Reputation: 427
I'd like to have a base class that has a constant field (like an unique ID associated with the class that can't be modified after compile time). So far the static const
declaration would be just fine. Now, I'd like to inherit this base class and make sure that the children of this class do have the same field, but with their own values. How can I do this?
Let's say, I'd like to have a base class called Base
with an ID
field that holds the int
value of 0. Then, I'd like to have the classes A
, B
and C
, all of them being public children of Base
and I'd like to make sure that these children would also have the ID
fields with the respective values of 1, 2 and 3 (by 'making sure', I mean something like getting a compiler error if they don't have a ID explicitly declared).
If I could manage to build this scenario, my expectation would be that asking for the ID
field of a Base*
pointer, I should get different values depending whether the pointer was created as new A()
, new B()
or new C()
.
My guess would be to declare ID
as virtual static const
, which of course doesn't make sense and gives a compiler error.

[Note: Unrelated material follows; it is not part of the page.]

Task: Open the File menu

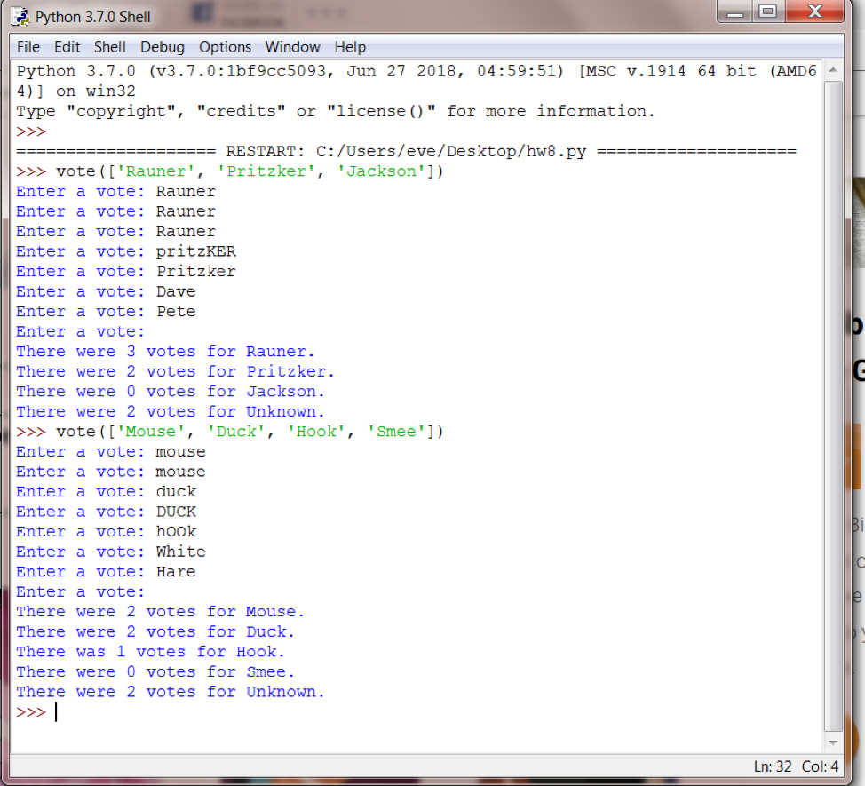Action: tap(28, 47)

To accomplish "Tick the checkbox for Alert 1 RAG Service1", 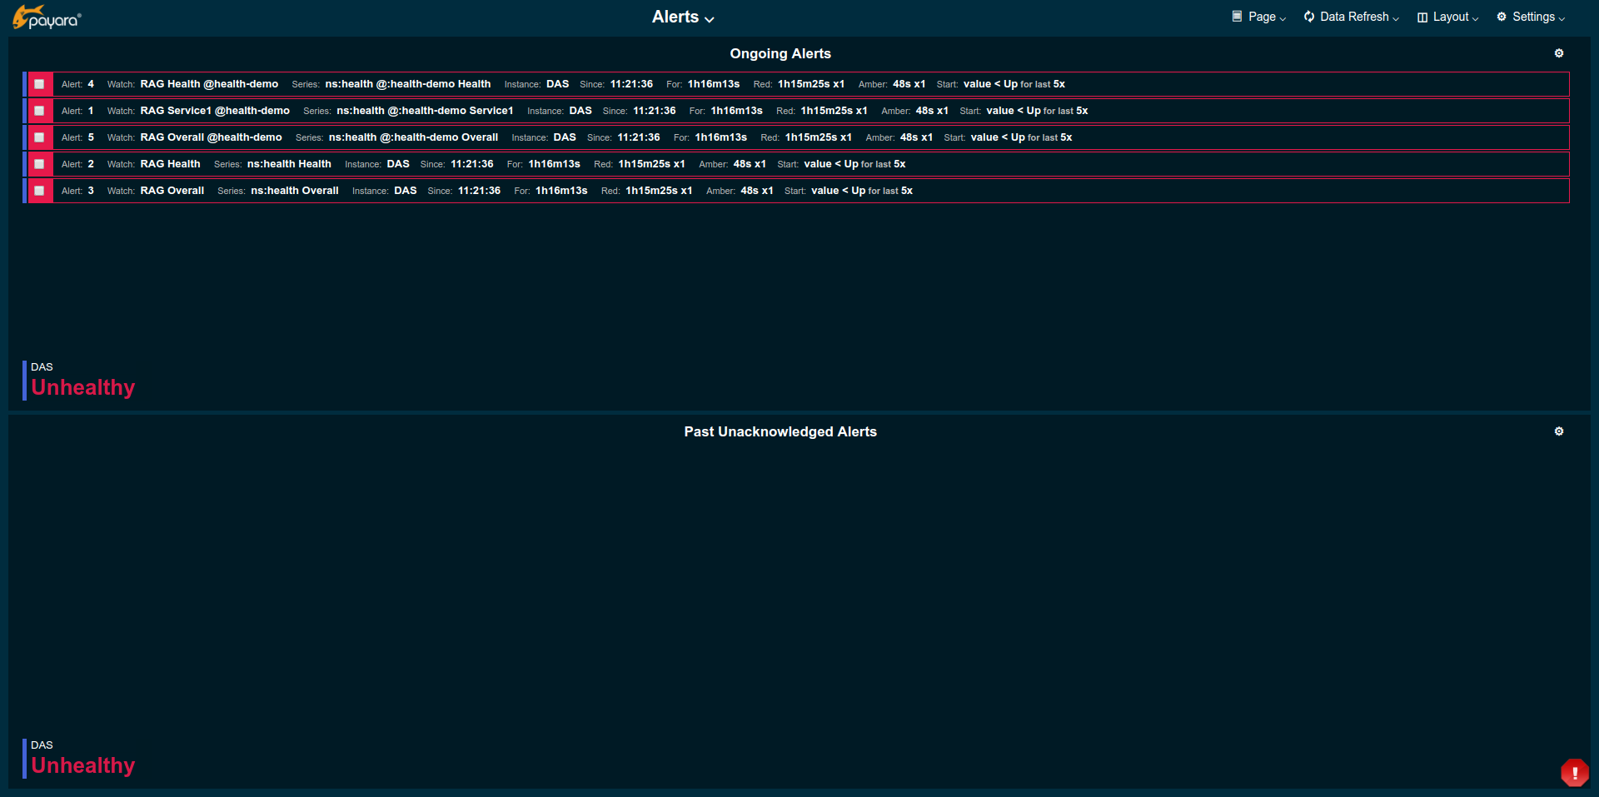I will coord(39,111).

But then what can I do to achieve the described result? (The only thing that I could imagine would be to declare ID
as a virtual function returning an integer and then hard-code the value into the function body, but I'm looking for something more elegant.)
Thank you in advance!
Upvotes: 24
Views: 13730
Reputation: 2934
It would indeed be very useful to have virtual static members in C++. They could easily be added to the language, no new keywords are necessary. The following code for example names shape types for a graphics library:
class Shape {
public:
static constinit virtual std::string name = delete;
static constexpr virtual bool closed = delete;
...
};
class Circle : public Shape {
public:
static constinit std::string name override { "circle" };
static constexpr bool close override { true };
...
};
class Line : public Shape {
public:
static constinit std::string name override { "line" };
static constexpr bool close override { false };
...
};
This declares Shape
as an abstract base class, as the construction of Shape::name
and Shape::closed
are explicitely skipped via = delete
.
The space for virtual static members could be allocated in the same VTable, that is already used for virtual function calls. If all virtual static members are constinit
(new with C++20) or constexpr
, then the VTable can be written to read-only memory, where most compilers write it currently, too. If not, then the VTable has to be placed in read-write memory instead.
In general, virtual static members don't need to be const
, they could also be read-write.
Virtual static members could both be accessed with the classname as a prefix (where they will behave like normal static members) or via an object, where the object's VTable pointer will be used to access the right VTable.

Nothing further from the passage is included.